Eric Soderholm grew up in Dade County in Florida where he had a big year as a junior shortstop for Coral Park High School in Miami. Scouts were after him big but after a weak senior year Eric moved way down priority-wise and wasn’t drafted his senior year of ’66. He was a little guy and he was able to go to South Georgia College on a fellowship deal wherein he got a ride but he had to put lots of work time in on campus to help pay for it. His first couple months there he bulked up to 175 and that got KC interested enough to draft him in June ‘67 in the eleventh round. But with no offered bonus Eric stayed in school. There is some media noise that he was an All-American while there but in a school publication it appears the best he reached was as a JUCO honorable mention his sophomore/senior year of ’68. Still both years his school won the state JUCO championship and he must have done something right because in the spring of ’68 the Twins made him a first rounder. He didn’t disappoint, hitting 12 homers in under 300 at bats the rest of that summer in A ball and then poking 43 RBI’s on less than 200 at bats at that level the next year. He then hit .294 in a short stop that year at another team at the same level before he ran into a bit of a wall in Double A. But his overall stats were quite good and included 18 stolen bases against only one time caught and a .380 OBA. By then he was pushing 190 and was thought to be too big for shortstop so he began ’70 playing strictly third in A ball before moving up to Triple A where he again put in most of his games at shortstop and picked up his offense significantly. In ’71 his third base experience worked out better at the higher level as he set a league mark with four grand slams and had his best power year. That September he got called up to Minnesota.

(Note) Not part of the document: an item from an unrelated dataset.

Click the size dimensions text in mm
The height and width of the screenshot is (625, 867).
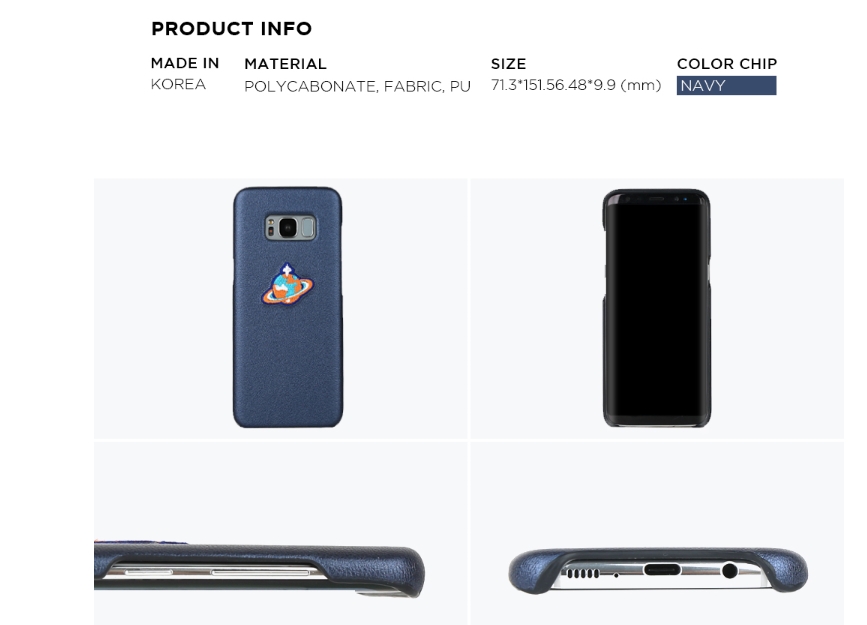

Soderholm had a great debut, hitting a homer in his second at bat but the rest of the month his numbers faded a bunch. They didn’t get any better in ’72 average-wise but his power was pretty good in a season split at third with Steve Braun. After moving around in ’73 he came back the next year to take pretty much sole possession of the position, putting up some nice defensive work while hitting .276 with 51 RBI’s. In ’75 he was rolling to a better season when he was out driving on an off day to look at some property he was considering buying and fell in a storm drain, breaking three ribs and tearing the crap out of his knee. It was too bad for the Twins because he was hitting .286 at the time with better power numbers across the board on less at bats than the prior year. The initial fix on the knee was to remove some cartilage and go from there. But Eric could not move laterally on the knee in ’76 spring training so he again went under the knife and had a bunch more cartilage removed, losing the entire season. That November he left town as a free agent.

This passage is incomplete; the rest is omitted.